● THE TASK:
Below are some records. Output the lines from the first one through the line that holds "Click the Apr", exactly as written, with no pictures.

● GIVEN RECORDS:
____
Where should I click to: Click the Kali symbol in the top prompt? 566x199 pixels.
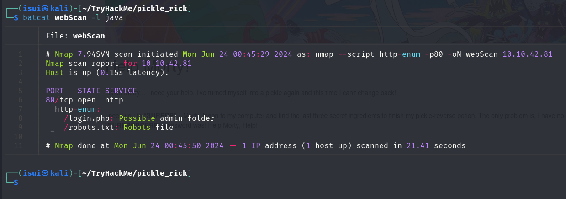click(x=45, y=9)
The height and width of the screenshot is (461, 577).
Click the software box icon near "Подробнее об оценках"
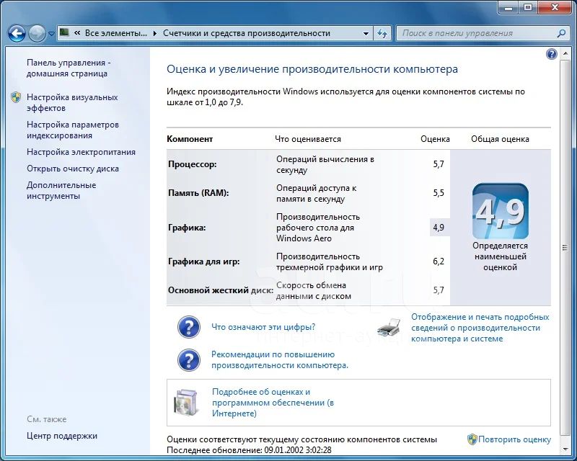(x=188, y=403)
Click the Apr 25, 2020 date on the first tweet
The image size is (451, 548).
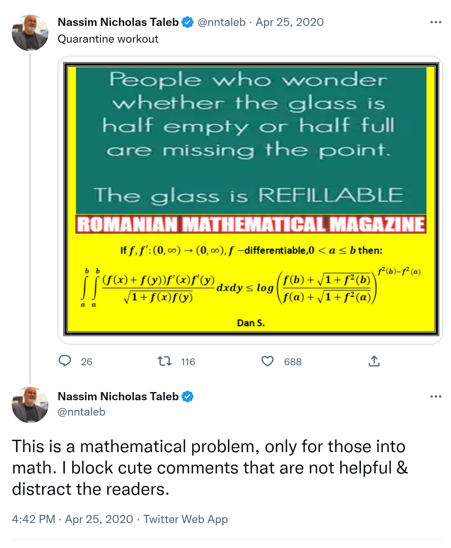pos(289,22)
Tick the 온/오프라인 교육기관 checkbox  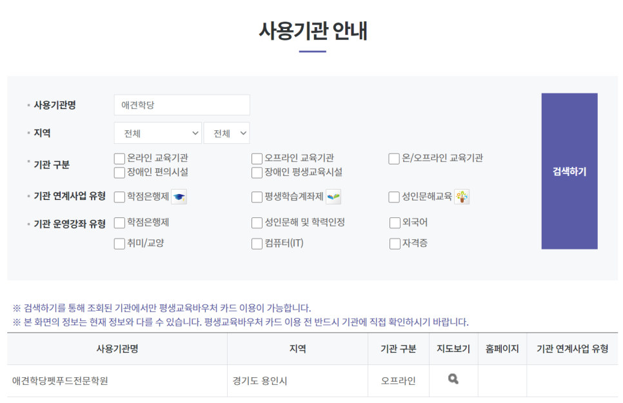click(394, 159)
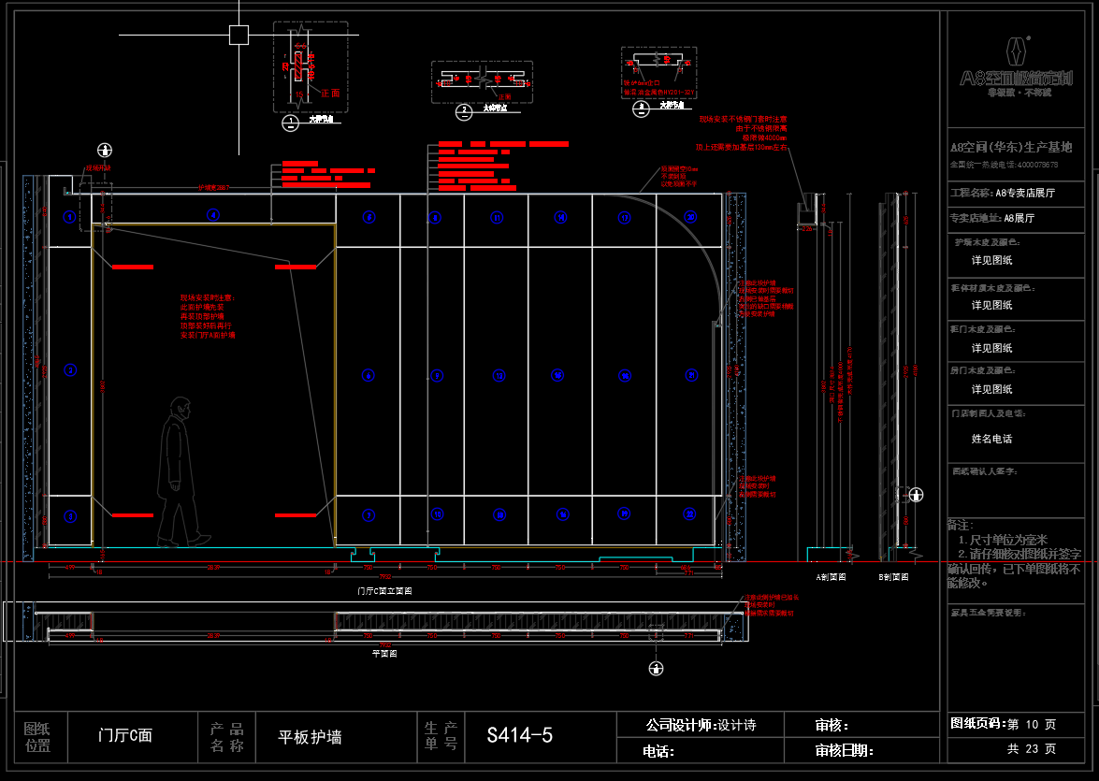Select the section symbol below the plan view
This screenshot has width=1099, height=781.
[x=657, y=668]
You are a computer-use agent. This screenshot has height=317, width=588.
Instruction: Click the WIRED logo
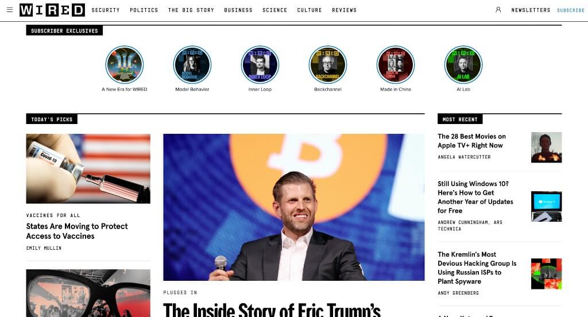(52, 10)
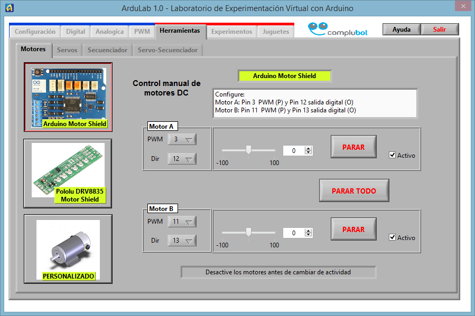Click the Motor B speed value field
Image resolution: width=475 pixels, height=316 pixels.
pos(294,233)
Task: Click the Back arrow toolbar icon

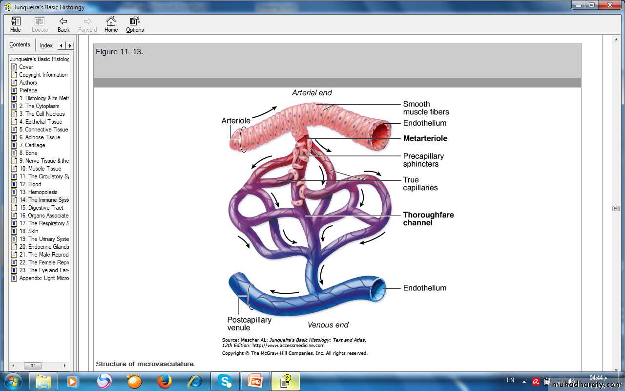Action: tap(63, 22)
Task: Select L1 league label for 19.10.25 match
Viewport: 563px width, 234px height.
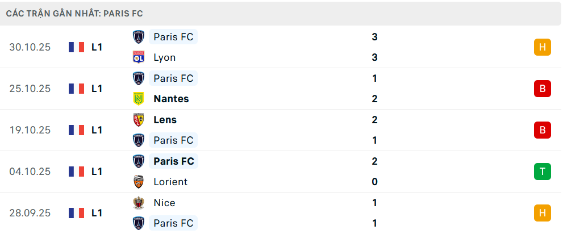Action: [97, 130]
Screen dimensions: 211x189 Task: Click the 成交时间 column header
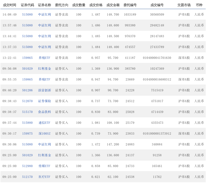pyautogui.click(x=10, y=5)
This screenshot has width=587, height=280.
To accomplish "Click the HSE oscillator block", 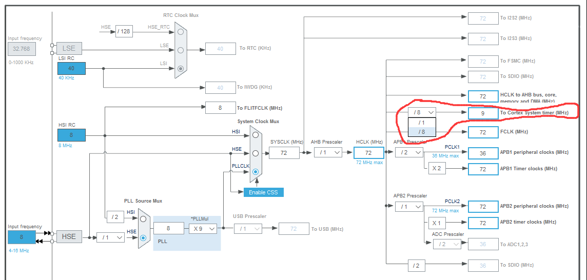I will tap(69, 236).
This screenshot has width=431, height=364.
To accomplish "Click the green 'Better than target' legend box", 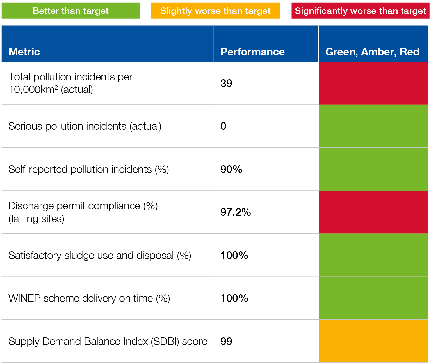I will 70,11.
____
● TASK OUTPUT:
Where should I click to: Click the Kali symbol in the top prompt? 566x199 pixels.
click(x=45, y=9)
The height and width of the screenshot is (461, 577).
Click the software box icon near "Подробнее об оценках"
(x=188, y=403)
Click the Apr 25, 2020 date on the first tweet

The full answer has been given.